Column | Type | Modifiers
--------+------------------------+-----------
id | integer | not null
title | character varying(256) |
score | double precision |
Indexes:
"nodes_pkey" PRIMARY KEY, btree (id)
I want to use information from that table for autocompletion of a search field, showing the user a list of the ten titles having the highest score fitting to his input. So I used this query (here searching for all titles starting with "s")

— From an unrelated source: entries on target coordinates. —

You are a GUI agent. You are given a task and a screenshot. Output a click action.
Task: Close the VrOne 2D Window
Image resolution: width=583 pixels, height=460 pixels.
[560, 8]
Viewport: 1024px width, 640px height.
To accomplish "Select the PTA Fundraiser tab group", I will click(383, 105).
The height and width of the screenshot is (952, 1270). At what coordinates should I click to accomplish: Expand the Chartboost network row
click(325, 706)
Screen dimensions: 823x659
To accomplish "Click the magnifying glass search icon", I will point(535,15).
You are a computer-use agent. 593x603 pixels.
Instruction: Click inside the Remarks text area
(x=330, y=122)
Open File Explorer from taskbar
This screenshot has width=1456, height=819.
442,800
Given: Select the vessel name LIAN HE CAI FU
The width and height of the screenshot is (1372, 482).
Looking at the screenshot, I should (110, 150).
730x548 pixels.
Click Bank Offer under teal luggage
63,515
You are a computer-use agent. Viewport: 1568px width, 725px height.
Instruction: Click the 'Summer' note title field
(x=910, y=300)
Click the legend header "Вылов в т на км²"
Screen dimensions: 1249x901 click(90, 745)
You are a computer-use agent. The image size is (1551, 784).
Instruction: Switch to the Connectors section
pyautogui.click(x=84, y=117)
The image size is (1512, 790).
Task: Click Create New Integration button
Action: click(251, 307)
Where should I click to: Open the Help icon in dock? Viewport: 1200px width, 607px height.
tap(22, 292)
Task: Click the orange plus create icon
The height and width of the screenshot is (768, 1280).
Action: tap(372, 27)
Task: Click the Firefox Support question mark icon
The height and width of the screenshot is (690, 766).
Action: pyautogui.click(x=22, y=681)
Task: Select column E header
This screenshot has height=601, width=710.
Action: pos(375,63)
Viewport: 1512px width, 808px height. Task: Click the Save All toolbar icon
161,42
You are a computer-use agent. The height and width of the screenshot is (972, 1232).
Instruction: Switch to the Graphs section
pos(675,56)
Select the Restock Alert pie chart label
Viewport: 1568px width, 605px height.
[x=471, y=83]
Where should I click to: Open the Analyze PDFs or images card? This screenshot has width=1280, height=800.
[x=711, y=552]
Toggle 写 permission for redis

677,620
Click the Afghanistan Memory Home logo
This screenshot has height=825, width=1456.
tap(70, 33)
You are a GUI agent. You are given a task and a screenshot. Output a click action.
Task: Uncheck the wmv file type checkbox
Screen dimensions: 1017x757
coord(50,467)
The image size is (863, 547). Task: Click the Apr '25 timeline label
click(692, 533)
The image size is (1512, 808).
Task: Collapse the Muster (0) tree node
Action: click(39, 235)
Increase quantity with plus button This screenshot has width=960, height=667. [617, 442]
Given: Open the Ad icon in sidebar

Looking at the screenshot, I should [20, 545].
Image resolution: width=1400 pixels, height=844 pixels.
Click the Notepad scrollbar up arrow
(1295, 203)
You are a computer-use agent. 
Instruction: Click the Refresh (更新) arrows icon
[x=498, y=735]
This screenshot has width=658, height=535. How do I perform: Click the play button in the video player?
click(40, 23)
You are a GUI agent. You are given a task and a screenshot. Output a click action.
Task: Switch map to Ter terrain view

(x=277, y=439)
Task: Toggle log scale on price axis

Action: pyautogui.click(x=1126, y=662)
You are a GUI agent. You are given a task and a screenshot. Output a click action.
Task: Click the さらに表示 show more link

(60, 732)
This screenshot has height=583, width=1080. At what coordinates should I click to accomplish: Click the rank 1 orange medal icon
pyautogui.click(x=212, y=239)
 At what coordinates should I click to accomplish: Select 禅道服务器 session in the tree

=# explain analyze select title,score from nodes where title ilike 's%' order by score desc;
QUERY PLAN
-----------------------------------------------------------------------------------------------------------------------
Sort (cost=64177.92..64581.38 rows=161385 width=25) (actual time=4930.334..5047.321 rows=161264 loops=1)
Sort Key: score
Sort Method: external merge Disk: 5712kB
-> Seq Scan on nodes (cost=0.00..46630.50 rows=161385 width=25) (actual time=0.611..4464.413 rows=161264 loops=1)
Filter: ((title)::text ~~* 's%'::text)
Total runtime: 5260.791 ms
(6 rows)
This was much to slow for using it with autocomplete. With some information from Using PostgreSQL in Web 2.0 Applications I was able to improve that with a special index
=# create index title_idx on nodes using btree(lower(title) text_pattern_ops);
=# explain analyze select title,score from nodes where lower(title) like lower('s%') order by score desc limit 10;
QUERY PLAN
------------------------------------------------------------------------------------------------------------------------------------------
Limit (cost=18122.41..18122.43 rows=10 width=25) (actual time=1324.703..1324.708 rows=10 loops=1)
-> Sort (cost=18122.41..18144.60 rows=8876 width=25) (actual time=1324.700..1324.702 rows=10 loops=1)
Sort Key: score
Sort Method: top-N heapsort Memory: 17kB
-> Bitmap Heap Scan on nodes (cost=243.53..17930.60 rows=8876 width=25) (actual time=96.124..1227.203 rows=161264 loops=1)
Filter: (lower((title)::text) ~~ 's%'::text)
-> Bitmap Index Scan on title_idx (cost=0.00..241.31 rows=8876 width=0) (actual time=90.059..90.059 rows=161264 loops=1)
Index Cond: ((lower((title)::text) ~>=~ 's'::text) AND (lower((title)::text) ~<~ 't'::text))
Total runtime: 1325.085 ms
(9 rows)
So this gave me a speedup of factor 4. But can this be further improved? What if I want to use '%s%' instead of 's%'? Do I have any chance of getting a decent performance with PostgreSQL in that case, too? Or should I better try a different solution (Lucene?, Sphinx?) for implementing my autocomplete feature?
You will need a text_pattern_ops index if you're not in the C locale.
See: index types.
Tips for further investigation :
Partition the table on the title key. This makes the lists smaller that postgres need to work with.
give postgresql more memory so the cache hit rate > 98%. This table will take about 0.5G, I think 2G should be no problem nowadays. Make sure statistics collection is enabled and read up on the pg_stats tables.
Make a second table with a reduced sustring of the title e.g. 12 characters so the complete table fits in less database blocks. An index on a substring may also work, but requires careful querying.
The long the substring, the faster the query will run. Create a separate table for small substrings, and store in the value the top ten or whatever of choices you would want to show. There are about 20000 combinations of 1,2,3 character strings.
You can use the same idea if you want to have %abc% queries, but probably switching to lucene makes sense now.
You're obviously not interested in 150000+ results, so you should limit them:
select title,score
from nodes
where title ilike 's%'
order by score desc
limit 10;
You can also consider creating functional index, and using ">=" and "<":
create index nodes_title_lower_idx on nodes (lower(title));
select title,score
from nodes
where lower(title)>='s' and lower(title)<'t'
order by score desc
limit 10;
You should also create index on score, which will help in ilike %s% case.